The most common analysis of multiple 'omics dimensions is the influence of the genome on the transcriptome. A number of software packages have started to incorporate approaches to examining gene dosage and gene expression 8927. In SIGMA², there are multiple functionalities which allow the user to link DNA copy number to gene expression. For a single group of samples, with matching DNA copy number and gene expression profiles, the user can determine associations through two main options: a) using a correlation-based approach, correlating the log ratios with the normalized gene expression intensities and b) using a statistical-based approach comparing the expression in samples with copy number changes against those without copy number change utilizing the Mann Whitney U test, analogous to approaches taken in previous studies 27. Spearman, Kendall or Pearson correlation coefficients can be calculated for option a). Similarly, this functionality is also available for correlating epigenetic profiles and gene expression.

In addition to single group analysis, two-dimensional genome/transcriptome analysis can be applied to two-group comparison analysis. For example, if patterns of copy number alterations are compared between two groups and a particular region is more frequently gained in one group than another, the expression data can subsequently compared between the groups of sample to determine if there is an association between gene dosage and gene expression. That is, we would expect the group with more frequent copy number gain to have higher expression than the other group. Notably, this functionality does not require both copy number and expression data to exist for the same sample, but allows the user to select an independent dataset for expression data comparisons (Figure 7).

Finally, for two groups of samples, the user can compare the distribution of changes between two groups to determine if the patterns are statistically different using a Fisher's Exact test. For DNA copy number, it is the distribution of gain and losses; for DNA methylation or histone modification states, the proportion of samples that meet the threshold of enrichment for each group (low or high); and for LOH, proportion of samples with LOH for a region for each group.
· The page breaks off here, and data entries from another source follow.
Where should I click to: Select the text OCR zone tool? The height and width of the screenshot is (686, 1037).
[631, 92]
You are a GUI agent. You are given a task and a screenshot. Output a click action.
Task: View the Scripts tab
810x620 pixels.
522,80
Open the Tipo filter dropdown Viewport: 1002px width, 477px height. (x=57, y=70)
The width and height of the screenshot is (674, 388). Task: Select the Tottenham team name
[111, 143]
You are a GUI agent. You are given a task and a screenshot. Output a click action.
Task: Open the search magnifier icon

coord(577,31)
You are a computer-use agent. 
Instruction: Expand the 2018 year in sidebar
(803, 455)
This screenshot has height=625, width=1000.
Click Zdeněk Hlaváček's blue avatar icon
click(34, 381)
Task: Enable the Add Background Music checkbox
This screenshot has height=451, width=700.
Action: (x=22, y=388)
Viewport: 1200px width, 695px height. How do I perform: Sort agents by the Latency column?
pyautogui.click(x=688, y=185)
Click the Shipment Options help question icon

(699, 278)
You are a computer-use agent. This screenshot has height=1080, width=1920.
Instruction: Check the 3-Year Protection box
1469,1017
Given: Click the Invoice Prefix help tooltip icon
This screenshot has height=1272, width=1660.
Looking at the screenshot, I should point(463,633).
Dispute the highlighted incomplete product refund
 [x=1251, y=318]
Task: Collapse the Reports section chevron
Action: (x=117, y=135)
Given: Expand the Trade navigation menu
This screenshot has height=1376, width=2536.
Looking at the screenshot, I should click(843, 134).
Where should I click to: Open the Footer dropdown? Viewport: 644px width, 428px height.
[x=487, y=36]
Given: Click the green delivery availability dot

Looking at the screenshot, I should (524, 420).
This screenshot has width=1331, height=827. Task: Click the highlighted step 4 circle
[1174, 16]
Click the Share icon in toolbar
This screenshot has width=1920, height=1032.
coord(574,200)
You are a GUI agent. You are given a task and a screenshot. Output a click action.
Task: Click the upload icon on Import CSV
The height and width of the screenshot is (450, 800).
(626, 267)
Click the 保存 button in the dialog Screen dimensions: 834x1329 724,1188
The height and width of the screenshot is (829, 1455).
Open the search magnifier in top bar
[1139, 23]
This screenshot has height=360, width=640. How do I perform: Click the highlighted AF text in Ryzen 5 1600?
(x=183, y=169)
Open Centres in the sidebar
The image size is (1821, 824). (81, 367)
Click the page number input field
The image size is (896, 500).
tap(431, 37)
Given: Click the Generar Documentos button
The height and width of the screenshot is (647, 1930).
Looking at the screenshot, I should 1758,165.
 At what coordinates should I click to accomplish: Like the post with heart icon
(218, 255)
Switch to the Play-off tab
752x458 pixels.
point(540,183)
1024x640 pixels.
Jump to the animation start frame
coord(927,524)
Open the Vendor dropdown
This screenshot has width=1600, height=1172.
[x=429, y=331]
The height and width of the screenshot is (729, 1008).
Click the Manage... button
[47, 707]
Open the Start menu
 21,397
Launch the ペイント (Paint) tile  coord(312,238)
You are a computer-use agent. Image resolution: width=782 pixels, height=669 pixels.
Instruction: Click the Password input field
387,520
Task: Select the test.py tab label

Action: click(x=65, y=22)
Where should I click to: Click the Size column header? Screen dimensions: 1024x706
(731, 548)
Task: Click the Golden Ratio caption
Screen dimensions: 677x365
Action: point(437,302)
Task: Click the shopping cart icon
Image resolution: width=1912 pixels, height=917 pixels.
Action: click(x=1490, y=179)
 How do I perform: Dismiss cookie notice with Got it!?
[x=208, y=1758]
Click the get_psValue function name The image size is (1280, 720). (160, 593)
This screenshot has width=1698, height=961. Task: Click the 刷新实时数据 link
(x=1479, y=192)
This type of analysis can be performed with a single sample or multiple samples, thus allowing combinatorial ("and") analysis for large datasets. In addition, the user can also identify "or" events, where a change in any of the dimensions can be flagged. This is more important in multi-sample datasets as one dimension may not capture complex alterations of a particular region.

Using the breast cancer cell line HCC2218, we show the integration of genomic, epigenomic, and transcriptomic data. Interestingly, when we examine the ERBB2 gene on chromosome 17, we show concurrent amplification, LOH, loss of methylation and drastic increase in gene expression (Figure 8). ERBB2 has shown to be an important gene in breast cancer development and therapeutic intervention. This demonstrates the value in integrating multiple dimensions to understand complex alteration patterns in disease samples where multiple causes can lead to a single effect.

High resolution images can be exported for all types of visualizations in SIGMA². Histogram plots of gene expression, heatmaps with clustering of gene expression, karyogram plots and frequency histogram plots are the main types of visualization available. Frequency histogram data which is used to generate the plots can also be exported. Integrated plots with data plotted serially or overlaid are also available for analysis involving multiple genomic and epigenomic dimensions. Genes which are obtained from the conjunctive (And) and disjunctive (Or) multi-dimensional analysis can be exported with their status. Results of statistical analysis such as Fisher's exact comparisons and U-test comparisons of gene expression can be exported against annotate gene lists based on user-specified human genome builds. Currently, April 2003 (hg15), May 2004 (hg17) and March 2006 (hg18) are the available genome builds 18. As new builds are released, support for those builds will be available. Finally, data from multi-platform integration can be exported based on based pair position for additional external analysis if necessary.